DATASET RECORDS –
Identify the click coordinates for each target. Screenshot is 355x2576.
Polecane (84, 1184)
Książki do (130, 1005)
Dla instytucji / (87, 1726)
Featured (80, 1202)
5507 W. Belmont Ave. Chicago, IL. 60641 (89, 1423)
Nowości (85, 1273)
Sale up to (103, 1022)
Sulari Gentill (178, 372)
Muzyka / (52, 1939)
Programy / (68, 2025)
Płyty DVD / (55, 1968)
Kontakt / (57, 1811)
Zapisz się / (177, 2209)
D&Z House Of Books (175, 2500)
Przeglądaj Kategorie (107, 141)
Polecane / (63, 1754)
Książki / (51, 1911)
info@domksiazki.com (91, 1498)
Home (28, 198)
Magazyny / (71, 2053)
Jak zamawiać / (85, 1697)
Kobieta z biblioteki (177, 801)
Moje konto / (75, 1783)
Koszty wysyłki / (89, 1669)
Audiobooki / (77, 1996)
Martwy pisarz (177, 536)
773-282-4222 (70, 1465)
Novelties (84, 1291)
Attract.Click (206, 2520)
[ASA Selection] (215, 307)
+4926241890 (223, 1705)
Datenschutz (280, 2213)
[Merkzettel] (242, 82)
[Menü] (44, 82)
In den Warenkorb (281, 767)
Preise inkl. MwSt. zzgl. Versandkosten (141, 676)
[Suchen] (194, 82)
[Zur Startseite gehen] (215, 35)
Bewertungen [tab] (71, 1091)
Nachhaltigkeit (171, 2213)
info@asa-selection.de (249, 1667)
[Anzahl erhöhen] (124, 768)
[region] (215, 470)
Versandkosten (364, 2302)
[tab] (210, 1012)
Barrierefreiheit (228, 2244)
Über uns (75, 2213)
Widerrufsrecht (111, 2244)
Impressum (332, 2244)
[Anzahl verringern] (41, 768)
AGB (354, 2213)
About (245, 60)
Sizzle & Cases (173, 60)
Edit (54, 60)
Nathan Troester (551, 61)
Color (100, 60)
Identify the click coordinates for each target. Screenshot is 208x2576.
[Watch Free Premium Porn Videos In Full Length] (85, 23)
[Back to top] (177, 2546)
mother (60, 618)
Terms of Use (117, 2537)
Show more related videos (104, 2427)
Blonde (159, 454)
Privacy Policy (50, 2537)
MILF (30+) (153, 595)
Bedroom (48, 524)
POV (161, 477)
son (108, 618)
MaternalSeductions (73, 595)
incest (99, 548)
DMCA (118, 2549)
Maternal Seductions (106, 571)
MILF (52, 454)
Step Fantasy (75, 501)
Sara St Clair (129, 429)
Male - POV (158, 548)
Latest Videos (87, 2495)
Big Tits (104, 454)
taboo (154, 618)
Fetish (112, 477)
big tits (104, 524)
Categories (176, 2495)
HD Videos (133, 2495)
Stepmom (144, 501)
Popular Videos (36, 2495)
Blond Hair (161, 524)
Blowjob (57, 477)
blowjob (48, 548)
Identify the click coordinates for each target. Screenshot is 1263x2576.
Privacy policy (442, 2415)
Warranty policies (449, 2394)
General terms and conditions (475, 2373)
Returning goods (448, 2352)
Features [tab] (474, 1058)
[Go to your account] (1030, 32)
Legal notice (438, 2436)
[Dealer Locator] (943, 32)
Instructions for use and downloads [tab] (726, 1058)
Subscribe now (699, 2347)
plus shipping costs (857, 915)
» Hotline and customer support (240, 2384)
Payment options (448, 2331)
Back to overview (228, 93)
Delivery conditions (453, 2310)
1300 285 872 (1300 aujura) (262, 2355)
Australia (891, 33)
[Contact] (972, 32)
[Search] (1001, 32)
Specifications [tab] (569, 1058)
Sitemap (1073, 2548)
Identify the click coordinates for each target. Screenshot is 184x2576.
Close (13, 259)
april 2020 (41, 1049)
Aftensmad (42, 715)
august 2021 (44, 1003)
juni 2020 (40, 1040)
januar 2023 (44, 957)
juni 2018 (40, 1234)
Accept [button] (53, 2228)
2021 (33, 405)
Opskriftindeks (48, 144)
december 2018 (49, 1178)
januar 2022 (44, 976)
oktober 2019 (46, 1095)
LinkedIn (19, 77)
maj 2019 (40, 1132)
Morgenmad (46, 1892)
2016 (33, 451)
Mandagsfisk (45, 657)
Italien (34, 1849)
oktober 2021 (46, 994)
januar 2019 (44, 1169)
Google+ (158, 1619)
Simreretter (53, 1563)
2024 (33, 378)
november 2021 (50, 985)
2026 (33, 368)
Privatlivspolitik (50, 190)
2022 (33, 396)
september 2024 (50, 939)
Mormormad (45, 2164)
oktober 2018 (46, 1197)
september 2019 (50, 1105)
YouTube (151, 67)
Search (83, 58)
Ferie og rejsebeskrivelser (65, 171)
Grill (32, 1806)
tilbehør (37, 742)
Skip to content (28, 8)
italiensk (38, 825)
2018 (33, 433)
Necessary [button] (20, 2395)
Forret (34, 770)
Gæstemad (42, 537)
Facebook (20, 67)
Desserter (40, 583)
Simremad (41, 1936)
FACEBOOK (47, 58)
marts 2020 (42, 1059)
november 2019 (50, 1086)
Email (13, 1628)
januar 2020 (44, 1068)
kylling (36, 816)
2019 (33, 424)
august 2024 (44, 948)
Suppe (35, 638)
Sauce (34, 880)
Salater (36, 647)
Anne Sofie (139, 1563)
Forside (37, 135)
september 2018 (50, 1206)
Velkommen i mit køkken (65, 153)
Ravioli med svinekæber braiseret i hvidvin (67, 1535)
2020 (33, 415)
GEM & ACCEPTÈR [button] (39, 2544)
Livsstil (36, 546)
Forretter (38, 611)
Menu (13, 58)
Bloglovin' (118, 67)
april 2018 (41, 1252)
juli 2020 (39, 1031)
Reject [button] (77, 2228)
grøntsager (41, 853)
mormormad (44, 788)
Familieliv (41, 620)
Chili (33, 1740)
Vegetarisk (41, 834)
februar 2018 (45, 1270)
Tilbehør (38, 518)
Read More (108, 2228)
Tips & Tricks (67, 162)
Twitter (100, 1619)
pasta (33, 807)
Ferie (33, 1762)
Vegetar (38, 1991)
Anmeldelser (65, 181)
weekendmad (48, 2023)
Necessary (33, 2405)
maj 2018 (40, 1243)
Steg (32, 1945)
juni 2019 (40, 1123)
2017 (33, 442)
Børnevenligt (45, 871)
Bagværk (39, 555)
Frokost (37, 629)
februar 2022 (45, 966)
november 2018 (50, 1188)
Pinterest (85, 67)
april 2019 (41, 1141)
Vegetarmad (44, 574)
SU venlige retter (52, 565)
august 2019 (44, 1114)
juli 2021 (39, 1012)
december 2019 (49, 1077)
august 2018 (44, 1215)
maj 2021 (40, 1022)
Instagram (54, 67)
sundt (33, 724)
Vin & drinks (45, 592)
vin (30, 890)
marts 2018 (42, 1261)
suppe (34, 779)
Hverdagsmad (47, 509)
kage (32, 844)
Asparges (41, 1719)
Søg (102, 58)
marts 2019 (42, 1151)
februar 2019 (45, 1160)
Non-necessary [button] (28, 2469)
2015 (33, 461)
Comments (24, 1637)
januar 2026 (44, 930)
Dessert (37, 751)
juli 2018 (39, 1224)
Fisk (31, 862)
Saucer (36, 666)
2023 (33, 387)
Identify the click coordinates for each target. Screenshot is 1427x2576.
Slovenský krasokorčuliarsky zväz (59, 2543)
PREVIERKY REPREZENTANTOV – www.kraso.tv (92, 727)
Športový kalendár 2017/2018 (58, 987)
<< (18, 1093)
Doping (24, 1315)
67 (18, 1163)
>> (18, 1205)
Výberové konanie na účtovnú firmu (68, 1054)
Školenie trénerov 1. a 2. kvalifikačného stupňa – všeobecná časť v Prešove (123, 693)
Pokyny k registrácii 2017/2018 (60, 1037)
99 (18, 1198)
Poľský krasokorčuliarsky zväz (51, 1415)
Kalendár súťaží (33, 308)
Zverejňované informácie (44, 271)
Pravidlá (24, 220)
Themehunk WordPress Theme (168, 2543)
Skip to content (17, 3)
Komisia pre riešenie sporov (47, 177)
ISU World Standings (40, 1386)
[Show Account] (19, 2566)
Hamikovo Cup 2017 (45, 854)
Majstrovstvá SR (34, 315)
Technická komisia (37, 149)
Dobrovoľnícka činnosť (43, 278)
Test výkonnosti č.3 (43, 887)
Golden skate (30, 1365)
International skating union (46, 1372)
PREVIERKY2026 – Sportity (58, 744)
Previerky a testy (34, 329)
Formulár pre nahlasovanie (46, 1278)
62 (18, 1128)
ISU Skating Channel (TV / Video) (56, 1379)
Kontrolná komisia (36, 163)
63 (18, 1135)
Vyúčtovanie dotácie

WORK ORDER – Within the material above, extract exactly the lines that start at the line containing "Categories (176, 2495)" and stop after the line containing "januar 2022 (44, 976)", and only those.

WRITTEN ANSWER –
Categories (176, 2495)
HD Videos (133, 2495)
Stepmom (144, 501)
Popular Videos (36, 2495)
Blond Hair (161, 524)
Blowjob (57, 477)
blowjob (48, 548)
Identify the click coordinates for each target. Screenshot is 1263x2576.
Privacy policy (442, 2415)
Warranty policies (449, 2394)
General terms and conditions (475, 2373)
Returning goods (448, 2352)
Features [tab] (474, 1058)
[Go to your account] (1030, 32)
Legal notice (438, 2436)
[Dealer Locator] (943, 32)
Instructions for use and downloads [tab] (726, 1058)
Subscribe now (699, 2347)
plus shipping costs (857, 915)
» Hotline and customer support (240, 2384)
Payment options (448, 2331)
Back to overview (228, 93)
Delivery conditions (453, 2310)
1300 285 872 (1300 aujura) (262, 2355)
Australia (891, 33)
[Contact] (972, 32)
[Search] (1001, 32)
Specifications [tab] (569, 1058)
Sitemap (1073, 2548)
Identify the click coordinates for each target. Screenshot is 184x2576.
Close (13, 259)
april 2020 (41, 1049)
Aftensmad (42, 715)
august 2021 (44, 1003)
juni 2020 (40, 1040)
januar 2023 (44, 957)
juni 2018 (40, 1234)
Accept [button] (53, 2228)
2021 (33, 405)
Opskriftindeks (48, 144)
december 2018 (49, 1178)
januar 2022 (44, 976)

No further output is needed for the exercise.